Dunnia Matta and Randa Alam

Dunnia Matta, left, and Randa Alam run the CRS-supported program in Damascus that helps thousands of Iraqi refugees living in Syria get quality health care. Photo by Liz O'Neill/CRS

For the past 4 years, Catholic Relief Services has supported the Chaldean Catholic Diocese of Aleppo to bring quality health care—a cherished commodity in Syria—to this refugee population.

Good health care is hard to come by in Syria, especially for Iraqis living in and around Damascus. Syria is home to the largest population of Iraqi refugees in the world. Although the country opened its borders to nearly half a million Iraqis who fled the violence in their homeland, the spike in population put a huge strain on social services—health care, in particular.

"So we try to reach out to as many Iraqis as possible," says Vivian Manneh, former CRS regional program manager in Syria. "During one year, we saw almost 2,000 refugees who needed some type of medical assistance. And the good thing is, they can be seen by more than one doctor, if necessary."

At an office that's about a 5-minute walk from a Chaldean Catholic church in Damascus, the program provides free or reduced-fee medical services to the Iraqi refugee community living in several neighborhoods in the area. News of the office spread quickly in the parish and neighborhood. "Right now, the demand is so high that we have a waiting list," says Manneh.

"We're able to contract with local doctors in Damascus who see the need and are willing to provide health care to the Iraqi refugee population for free or at a reduced cost," says Randa Alam, who works at the office.

"People don't receive cash to pay for the service, but rather a voucher that they take to the local doctor who has agreed to work with us," she adds. "We do the initial consultation here at this office and find out whether they need to see an internist, an optometrist, an orthopedic specialist—whatever they need. We also do a means test to be sure they're really in need. The only thing we don't do is offer referrals for heart surgery. That's about it. Almost every other specialty is available."

'People Still Care'

The doctors see all types of patients—young, old, singles or entire families. Some of the most common medical issues facing Iraqi refugees are hypertension and diabetes. But they also face much more serious diseases. In particular, the incidence of cancer is unusually high among Iraqi refugees. Research suggests it's because of the chemical weapons used in Iraq during the reign of Saddam Hussein.
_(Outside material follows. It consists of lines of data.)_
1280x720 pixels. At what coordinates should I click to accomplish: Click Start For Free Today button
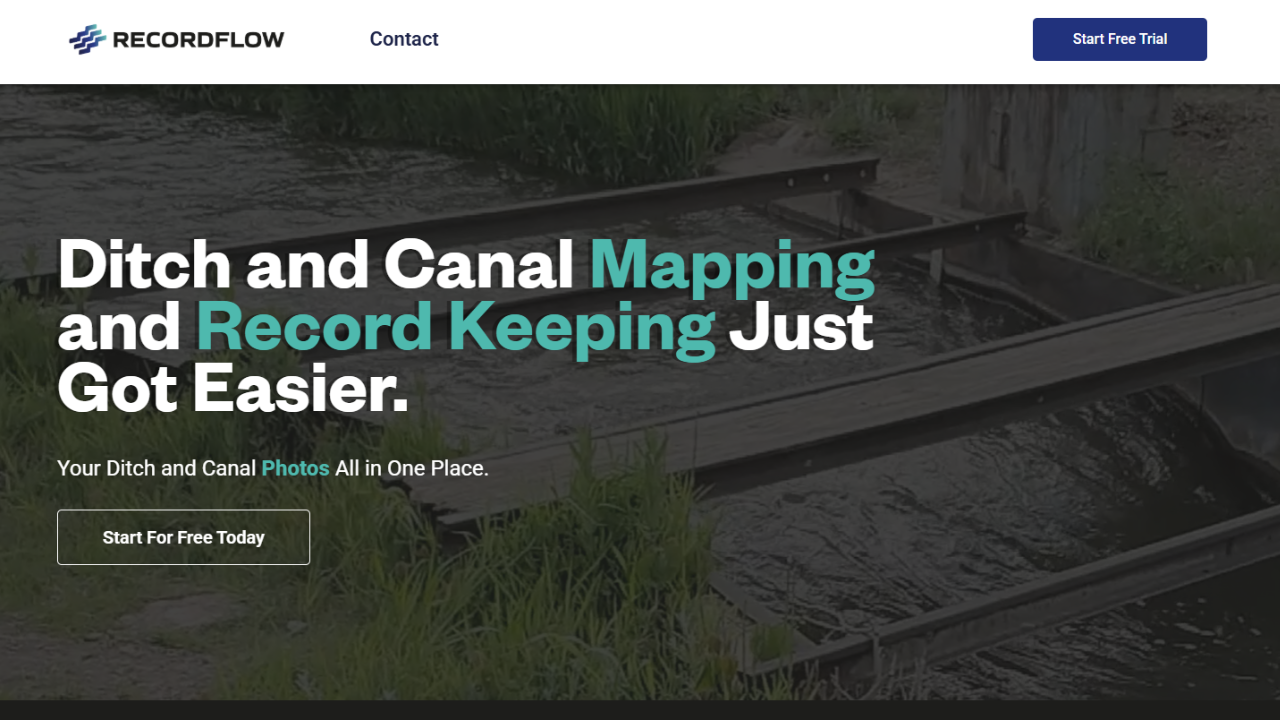pos(183,537)
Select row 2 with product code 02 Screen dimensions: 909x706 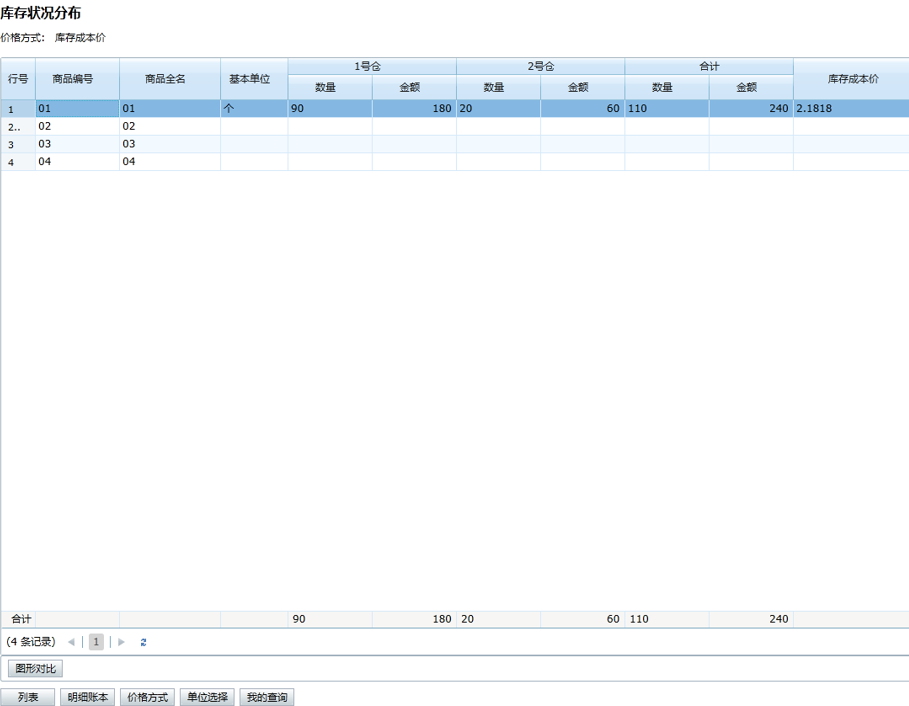click(x=77, y=127)
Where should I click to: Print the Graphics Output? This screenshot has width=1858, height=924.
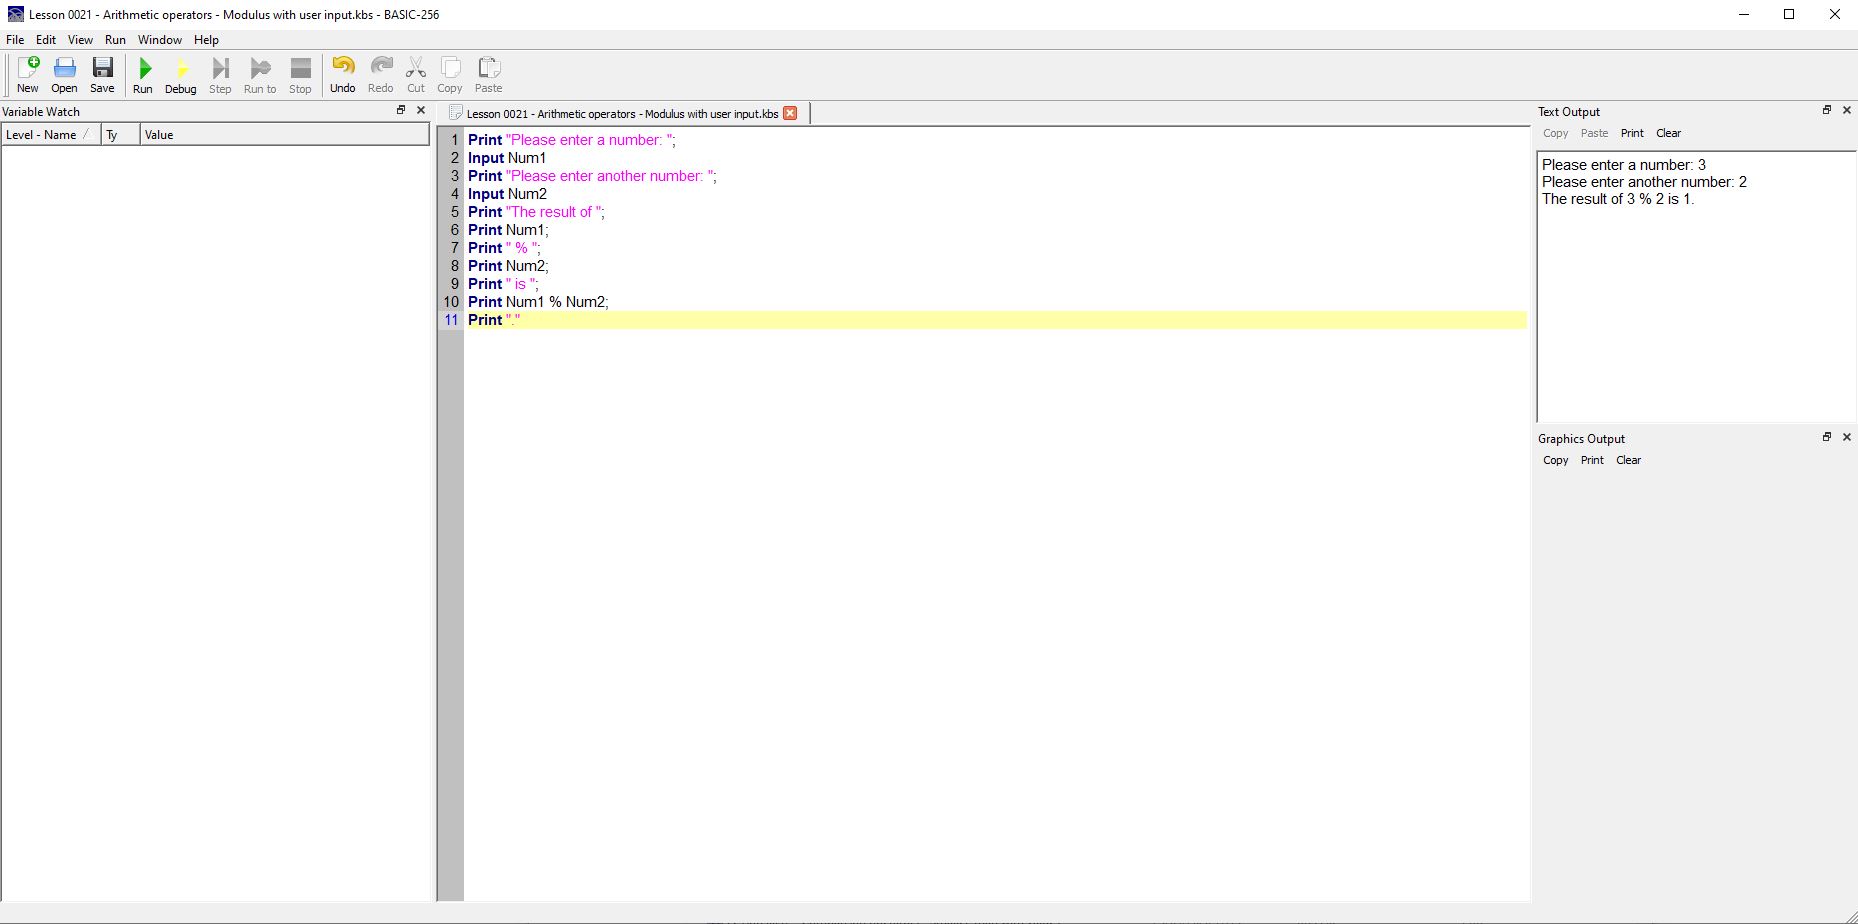click(1591, 460)

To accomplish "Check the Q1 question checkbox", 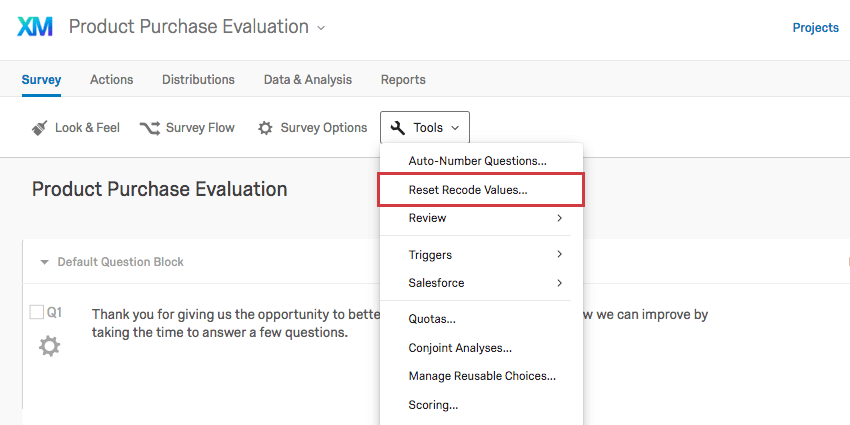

Dunnia Matta, who works at the office, fled from Iraq to Damascus a few years ago. "After the Iraq War started, we had no choice but to leave. It was just too dangerous to live in Iraq," she says. "We decided to come to Syria, and although we're more secure, life in many ways is much more challenging. There are 14 of us in my extended family. We can't afford to all split up and pay rent for several different apartments, so all of us share two rooms and a hallway. It's really stressful."

Her family also attends the local Chaldean Catholic church in Damascus. "People at our church are really thankful for the support of CRS," she says. "You can't imagine how expensive it is to live here in Syria. Rent is so high, and most of the people I know are running out of money. To get medical care at such a good rate is giving them some hope that people still care—that they aren't just forgotten."

CRS has continued to support the Chaldean Catholic Diocese of Aleppo through what has been a year of unprecedented violence in Syria that has led to a humanitarian disaster. As Mark Schnellbaecher, CRS regional director for Europe and the Middle East, says, "I think it's very important for organizations like ours to continue to remain engaged there—not just for the Iraqi refugees, who have become even more vulnerable in the midst of this conflict, but to be there when the dust settles in Syria. No doubt it will be a much different place. Hopefully we'll be there to help put it back together again."

Liz O'Neill is a CRS communications officer covering Asia, Europe and the Middle East. She is based in Baltimore, Maryland.